Secret Hitler, A Fascist Party Game That Hits Awfully Close To Home

Your ability to enjoy the tabletop game Secret Hitler will likely depend on your ability to laugh as an increasingly impotent progressive coalition fails to halt the rise of fascism. No but seriously, it's a fun party game.

Secret Hitler is brought to us by a number of designers including Cards Against Humanity's Max Temkin. It's a party game for five to ten people, one of a rising number of tabletop games built around plotting, deception, and manipulation. It borrows heavily from Don Eskridge's terrific The Resistance, as well as other "You think I'm this but I'm actually this" games like Battlestar Galactica and Mafia. I played a few games with some friends over the weekend and we had a very good, shouty time.

Secret Hitler production was funded via Kickstarter back in 2015, so you can just buy a boxed copy if you'd like. However, just as with Cards Against Humanity, the game's creators encourage you to print out the cards and rules and make your own set. (Our friends took the latter option, with a variant I'll discuss in a moment.)

Before the game, players are dealt face-down cards that divide them into two teams, Fascists and Liberals. One Fascist player is Hitler. The non-Hitler Fascists are allowed to covertly identify the other Fascists as well as Hitler, so they have all the information. The Liberals outnumber the Fascists, but at the start of the game they don't know who's who. Hitler also doesn't know who's a Fascist or who's a Liberal, so he or she wants to identify the other Fascists without tipping anyone off.

I'll summarize the rest of the rules below, but if you want a full rundown, here's a tutorial narrated by the Internet's Wil Wheaton:

Each round centres around two players in two government roles: The President and the Chancellor. The President title moves around the table each round. The current President player nominates a Chancellor, then everyone votes. The President's nominee only becomes Chancellor if they're voted in by a majority. After that, the Chancellor is in office for the round and can pass a policy chosen from two policy cards given to him or her by the President.

The Fascists want to pass a certain number of Fascist policies and/or elect Hitler chancellor, after which it's game over. The Liberals want to pass a certain number of Liberal policies and/or assassinate Hitler, which also ends the game. The policies themselves are just tokens to be counted, but if you pass a certain number of Fascist policies, the government will get special powers. Pass two Fascist policies and the President can look at any player's party affiliation. Pass four, and the President can assassinate someone, removing them from the game. In order to win by electing Hitler, the Fascists must have already passed three Fascist policies.
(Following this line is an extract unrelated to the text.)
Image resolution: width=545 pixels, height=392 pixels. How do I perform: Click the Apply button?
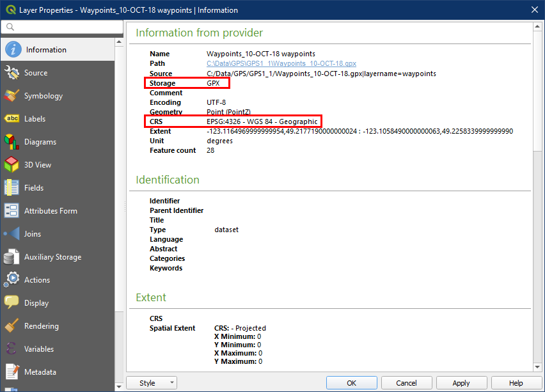461,383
Here's an example. It's John's turn to be President. He nominates Susan to be Chancellor. Everyone's pretty sure that John is a Liberal, but no one's quite sure about Susan. She might be a Fascist. After some discussion, enough people vote "Yes" on Susan that she becomes Chancellor. John then draws three policy cards, discards one without showing it to anyone, then hands the two remaining cards to Susan face-down. Susan passes a Fascist policy, which moves the Fascists one step closer to winning.

With that done, everyone starts talking. Why did Susan pass a Fascist policy? She claims John gave her two Fascist cards, so she had no choice. John claims he gave her one Fascist card and one Liberal card, so one of them is lying. Or maybe they're both secret Fascists, and they're trying to sow confusion? It's time for another round, and everyone probably feels like they know less than they already did.
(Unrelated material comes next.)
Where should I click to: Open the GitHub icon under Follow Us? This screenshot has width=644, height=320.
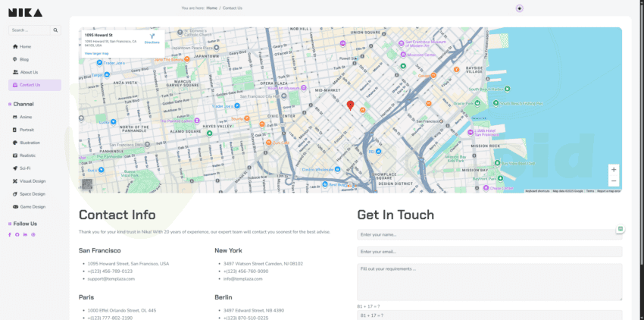pos(17,234)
The friends we played with over the weekend had taken it upon themselves to print out and build their own custom version of Secret Hitler, using a variant that I'm sure will become popular among a subset of the American population over the months to come: Secret Trump. The teams were now Fascists and Progressives, the policies Progressive or Conservative, and the two government offices the Speaker of the House and the President. Instead of Hitler, the game-ending leader is Trump.
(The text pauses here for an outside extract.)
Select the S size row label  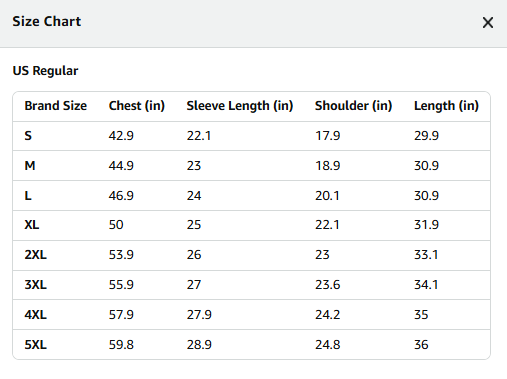tap(28, 136)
Our friends even made custom cards with various famous historical figures from U.S. politics. Progressive characters included Eleanor Roosevelt and Barack Obama, while conservative characters included Dick Cheney and "The KKK."

Whether you play Secret Hitler or Secret Trump (or Secret Obama?) the game is plenty fun and plenty stressful. You definitely will want to assemble a group of familiar friends for this one, since the parallels to our own political climate are impossible to ignore even if you haven't made the connection explicit by reskinning the game.

You're going to be spending a lot of time making bleak jokes about the rise of fascism and your failed attempts to present a unified progressive front, so you probably want to invite some friends with whom you're comfortable doing that. (Like with so many things involving modern politics, alcohol helps.)

Secret Hitler's mechanics often reflect real-world situations to an impressive degree, which elevates it beyond a more straightforward game of deception. Liberals can advance fascist policies to give themselves more power when they're in office, but they risk leaving that power in place for when Fascists take over. It's very easy for the Fascists to exploit the Liberal team's built-in lack of unity and to deliberately misconstrue what happened a few rounds ago.

Wait, who voted for Susan in round three? When did John say he might vote that way? Hang on, I never said that! If you're accusing me, that makes YOU the fascist! During one game several of our Liberal players degenerated into finger-pointing and mistrust to the point that we started arguing over who was being the bigger BernieBro, all while the fascists happily plotted their ascension. You get the idea.

The parallels are enough to be exhausting, particularly if you don't find what's currently happening in Washington to be all that funny. If you'd rather laugh than cry, however, Secret Hitler is a solid way to kill an evening with your friends while awaiting the end times. Be sure to bring booze.